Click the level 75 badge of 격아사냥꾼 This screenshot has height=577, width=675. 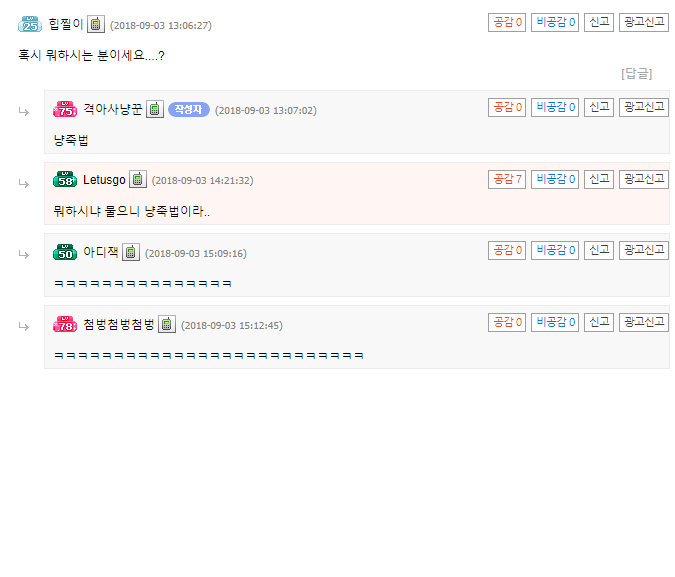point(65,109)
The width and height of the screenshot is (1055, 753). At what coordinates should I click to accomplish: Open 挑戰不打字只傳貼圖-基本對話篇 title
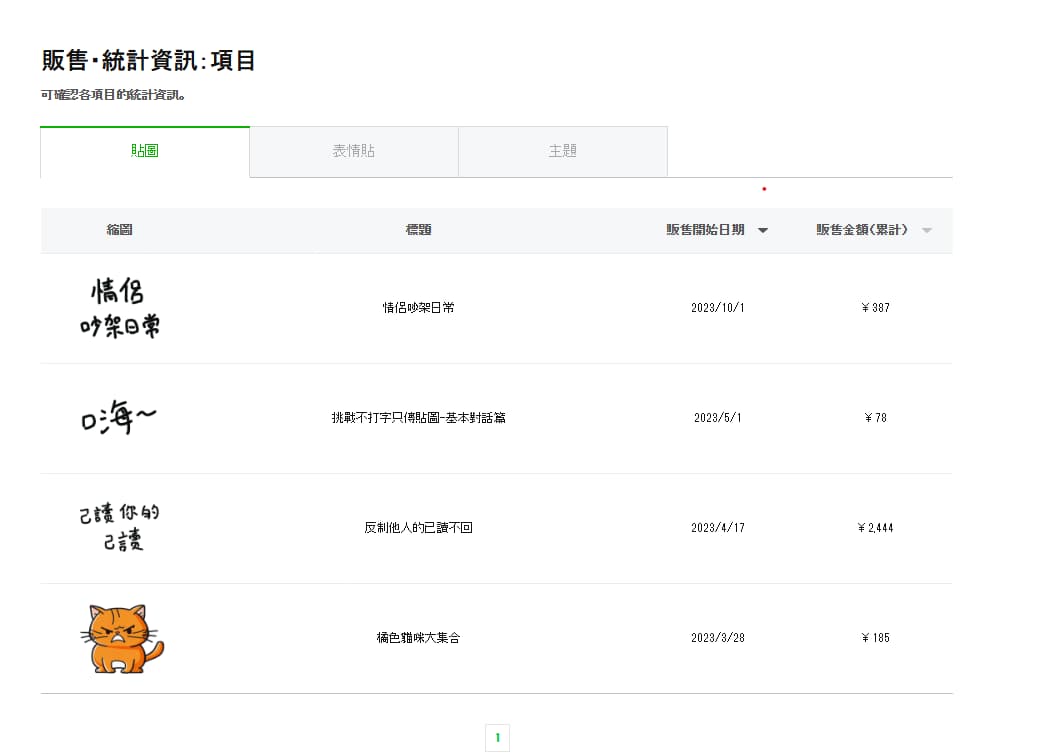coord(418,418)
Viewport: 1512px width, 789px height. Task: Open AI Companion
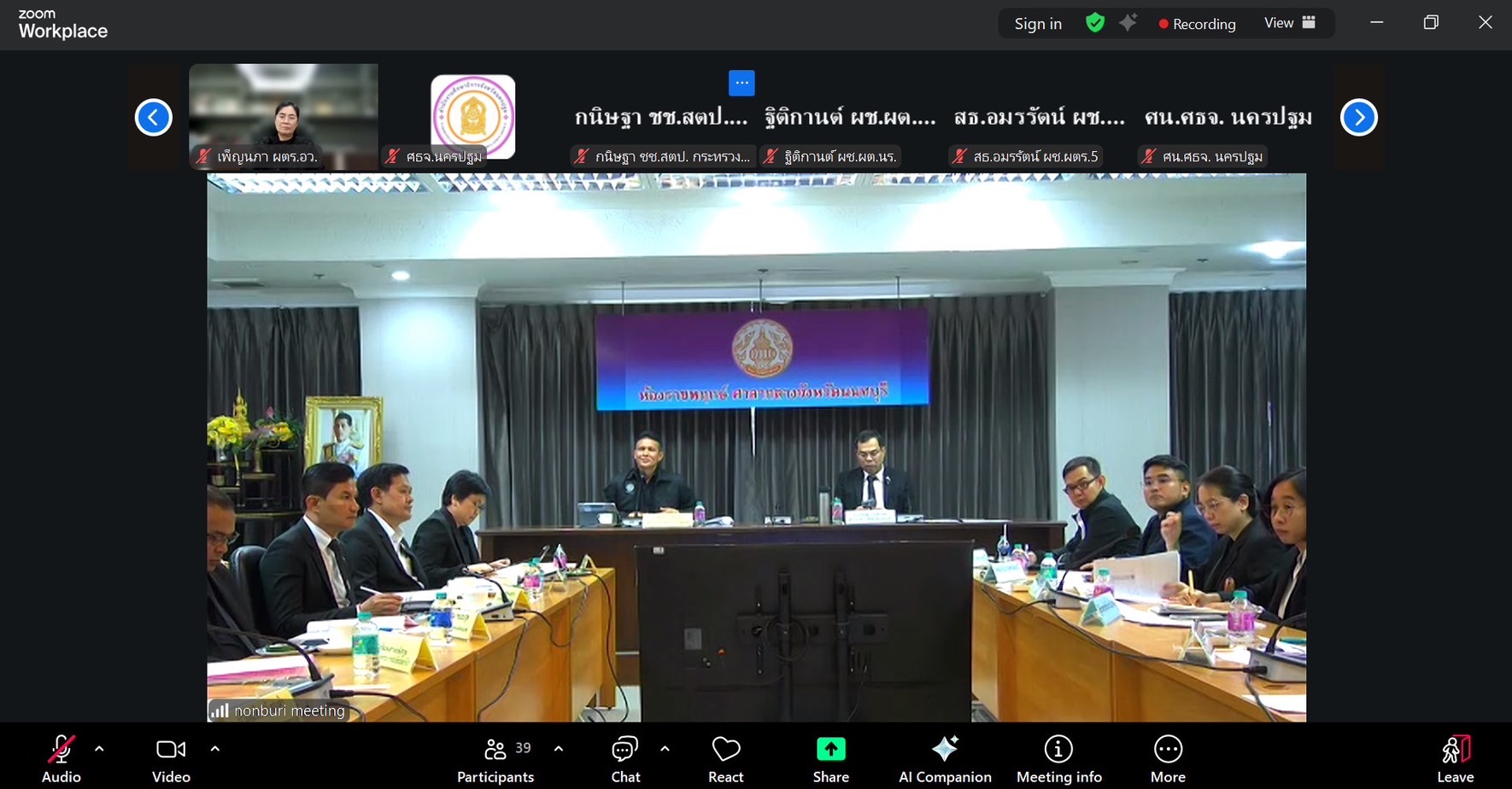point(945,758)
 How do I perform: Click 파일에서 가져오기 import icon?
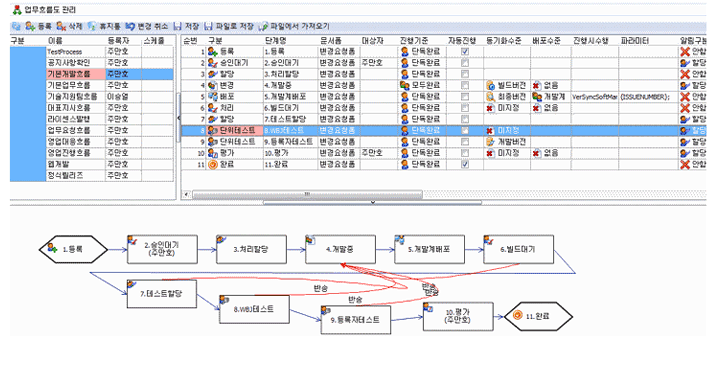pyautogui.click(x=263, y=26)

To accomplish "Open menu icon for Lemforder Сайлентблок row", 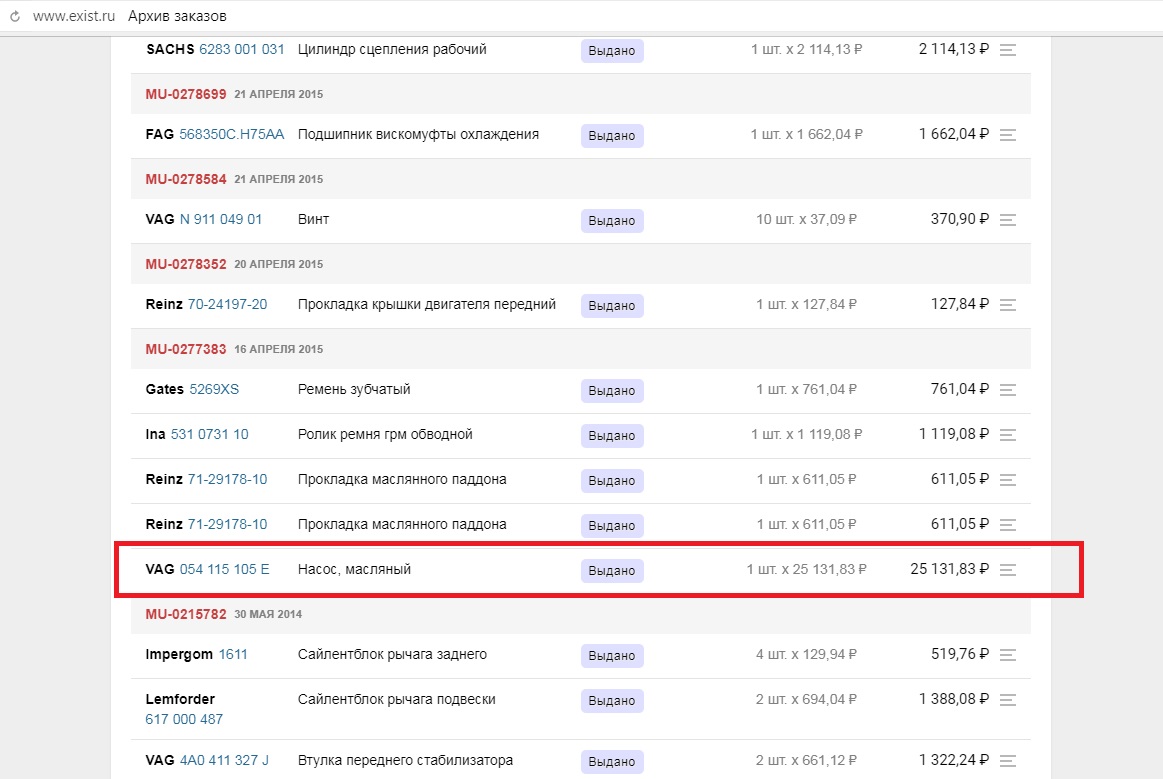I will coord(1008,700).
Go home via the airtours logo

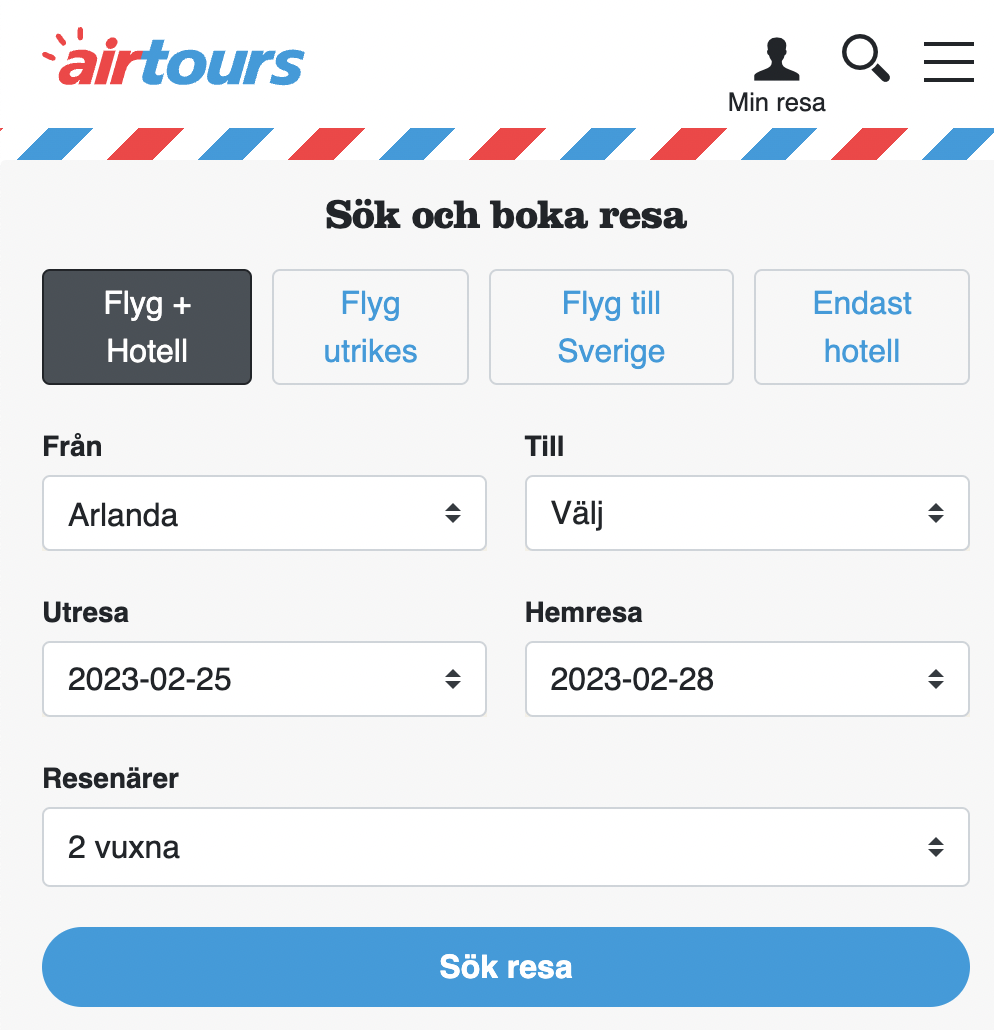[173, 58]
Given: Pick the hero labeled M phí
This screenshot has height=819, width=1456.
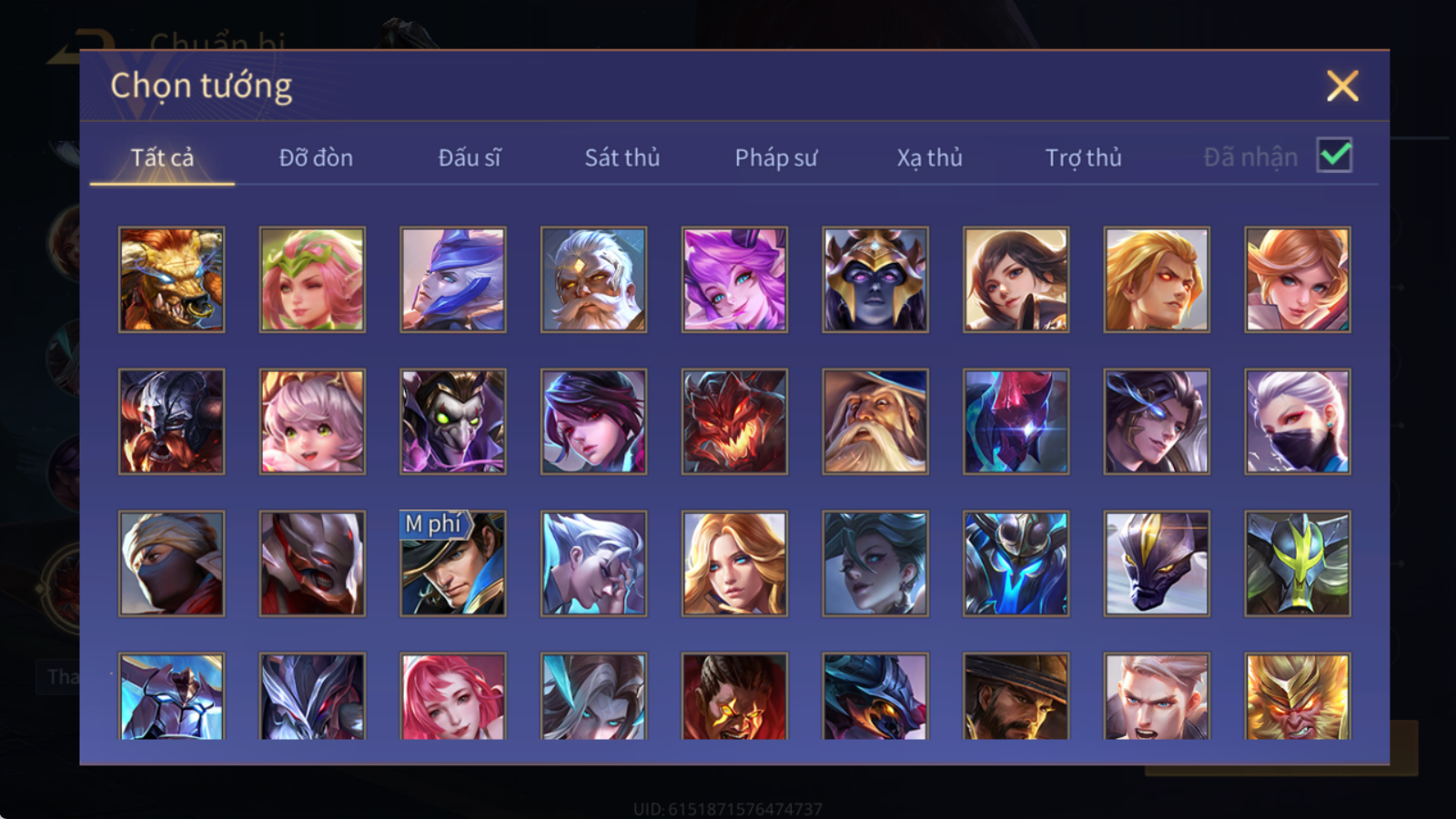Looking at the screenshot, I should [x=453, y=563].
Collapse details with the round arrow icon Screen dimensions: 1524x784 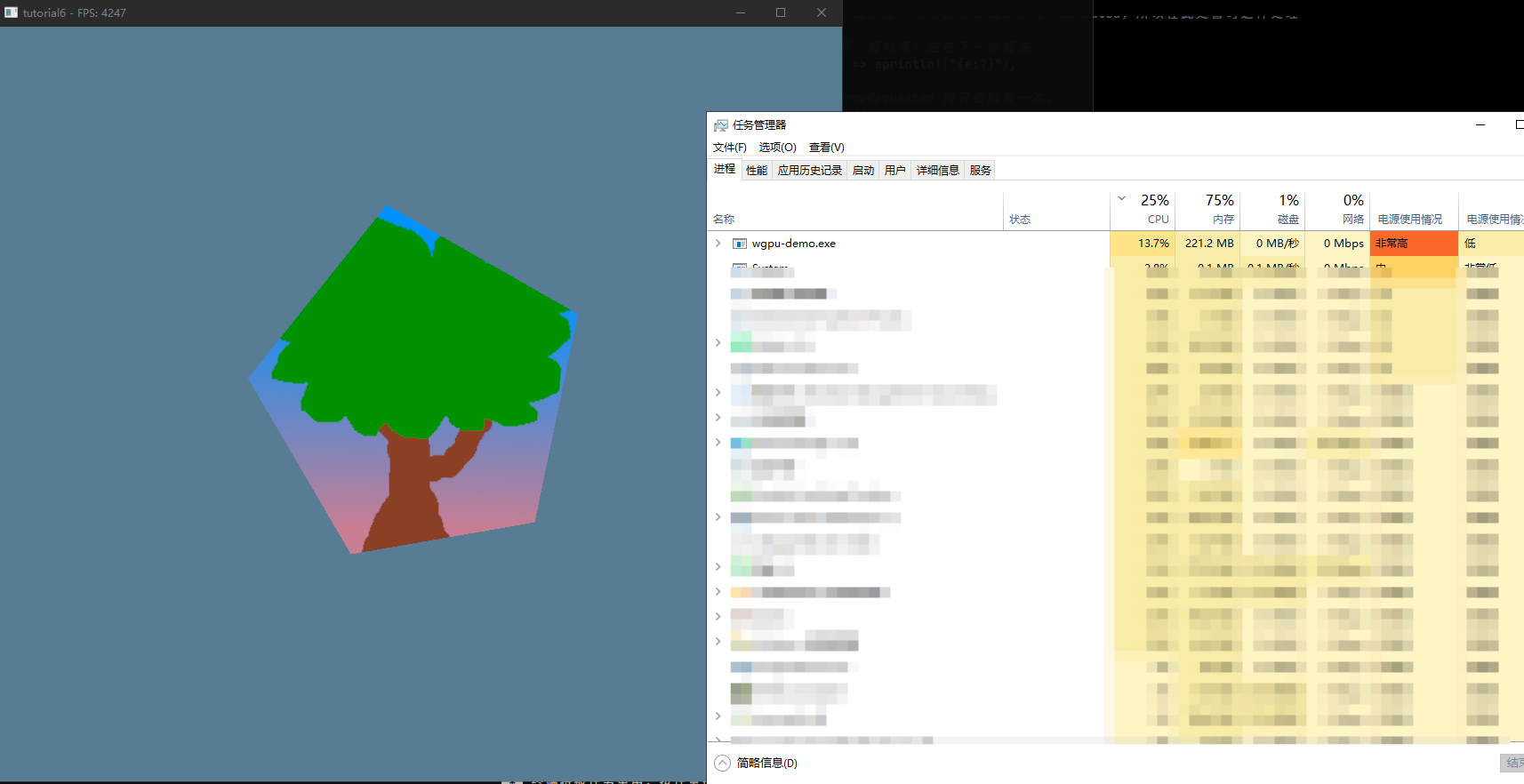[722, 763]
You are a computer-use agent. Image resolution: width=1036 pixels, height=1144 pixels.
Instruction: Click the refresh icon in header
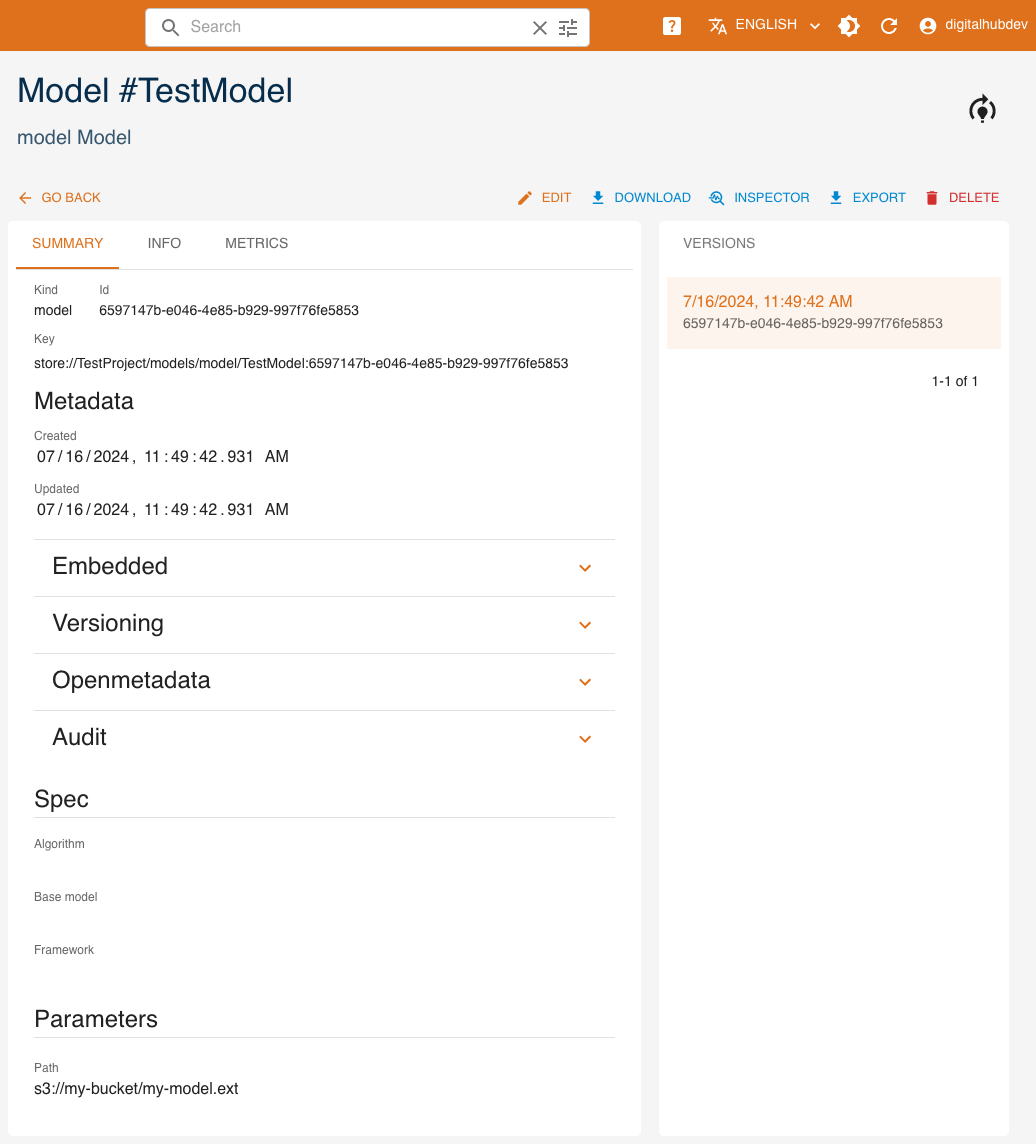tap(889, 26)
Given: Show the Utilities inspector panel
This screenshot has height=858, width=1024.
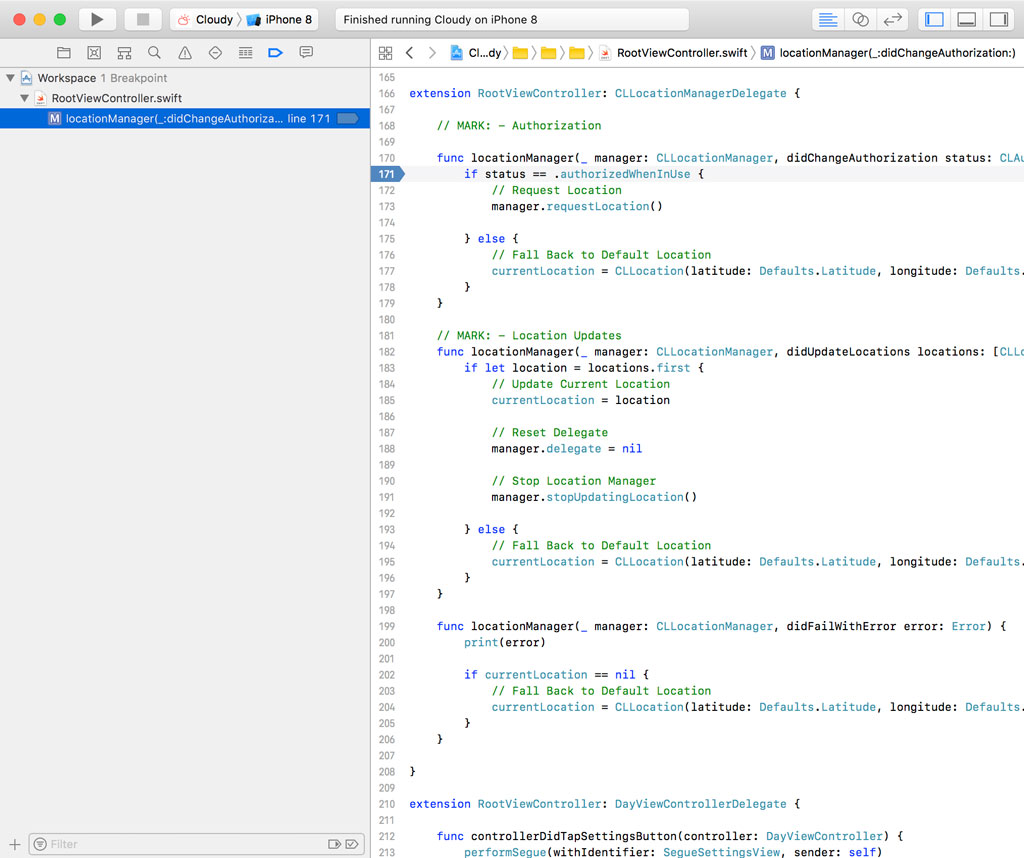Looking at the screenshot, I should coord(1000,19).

:::

-- Your task --
Every line of the records above where the string "Given" is found should be copied.

-- Solution to the exercise --
Given: Pick the hero labeled M phí
Given: Show the Utilities inspector panel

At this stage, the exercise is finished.